Network and Digital Media Strategies for Mobilization Toward Policy Change
Laleah Fernandez, The Quello Center, Michigan State University
This project will focus on a digital media strategy for the Southwest Michigan Planning Commission to improve awareness, consensus building, and action, related to current topics of policy importance for economic development. In particular, this project will include a network analysis to help optimize the flow of information (e.g. remove redundancy), specify influencers/opinion leaders, and improve communication efficiency based on strength of ties and attributes among stakeholders. The project will result in a case study research paper and digital media outreach template for other regional economic development organizations.
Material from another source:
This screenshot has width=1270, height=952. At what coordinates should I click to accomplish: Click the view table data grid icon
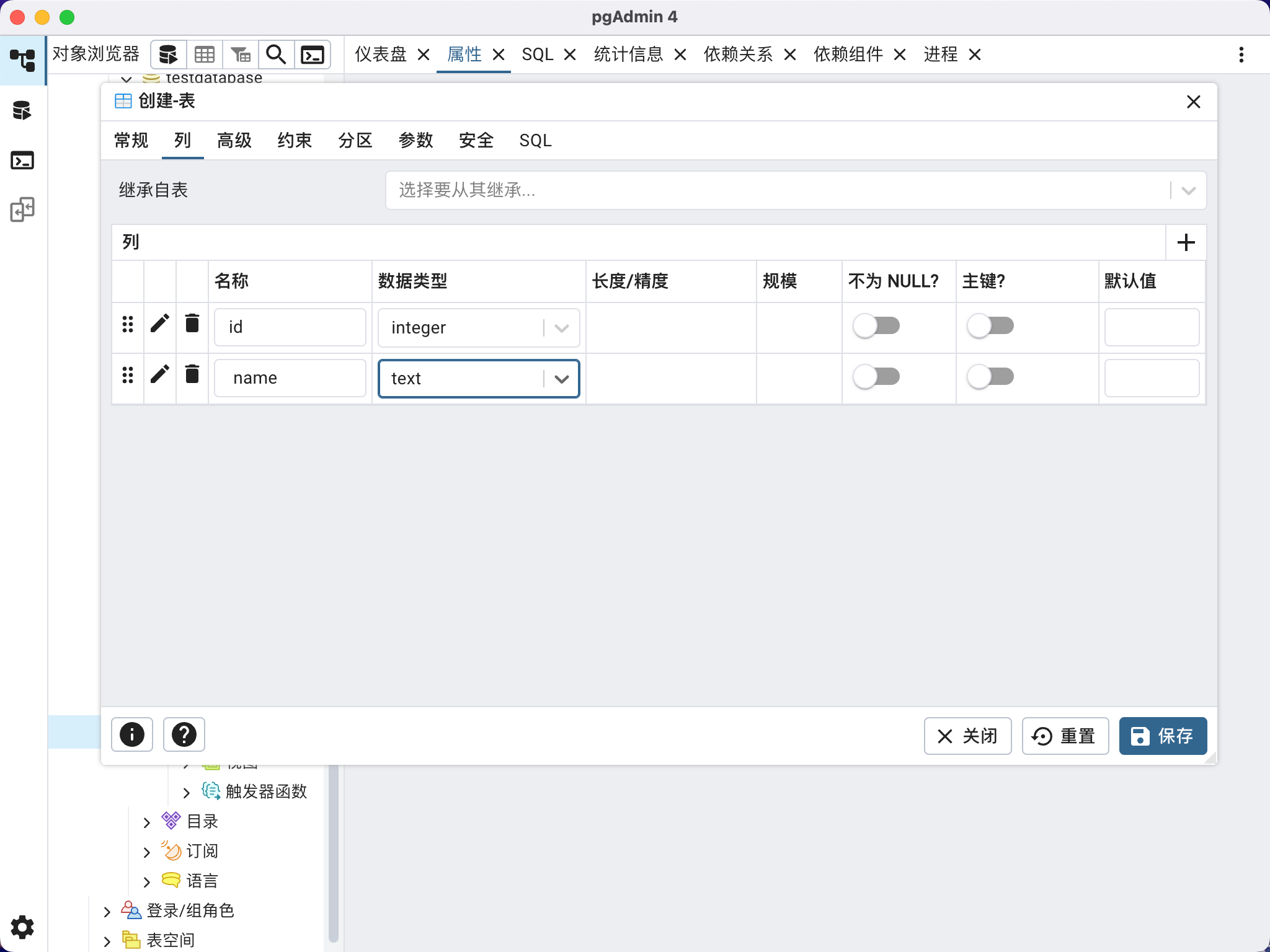205,55
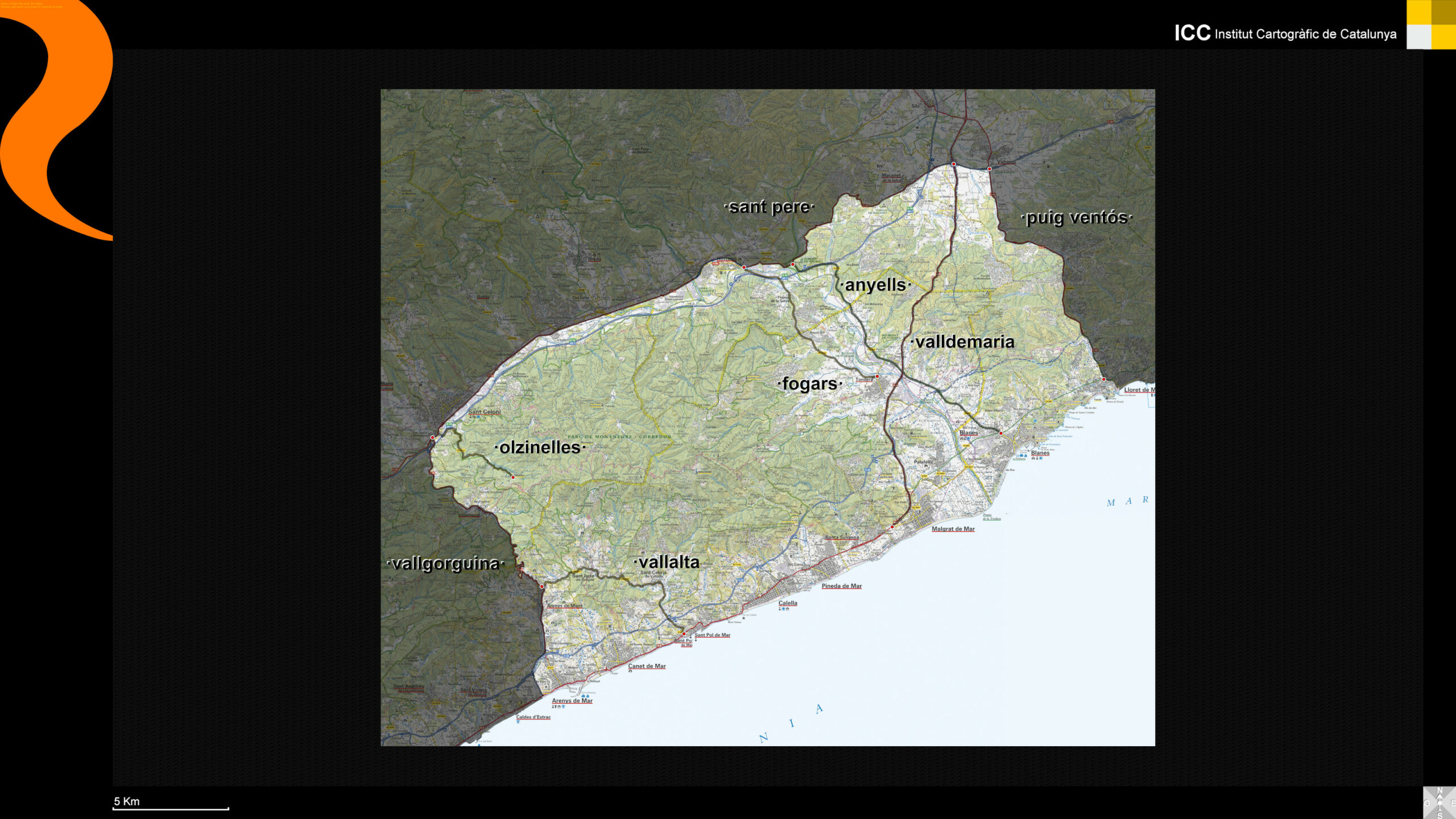
Task: Click the red marker at Sant Pol de Mar
Action: click(684, 634)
Exploring the Underground Economy in Detroit
Rita Fields, Ph.D., Business College, Madonna University
Economic development initiatives targeting entrepreneurs have found Detroit to be a ripe breeding ground for talent, and for those entrepreneurs who are able to participate in such programs this has been a time of great fortune. The reality, though, is that these programs are not open to all who desire to ascend to the entrepreneurial ranks. For a multitude of reasons that need to be further identified and explored, some aren’t able to take advantage of this opportunity. For some entrepreneurs, transitioning from being “off the books” (or, as referred to in the title, underground) to “on the books” would result in a significant pay cut due to the costs of conducting business. The research proposed in this study will focus on the definition of the underground economy, identification of susceptible participants, barriers of entry that have prevented participants of the underground economy from engaging in standardized entrepreneurial development, and an attempt to quantify the potential economic impact of the underground economy in the region and why a commitment to reconnect that effort to the overall impact benefits the region. It will also propose recommendations on how funders can be more inclusive in their funding guidelines.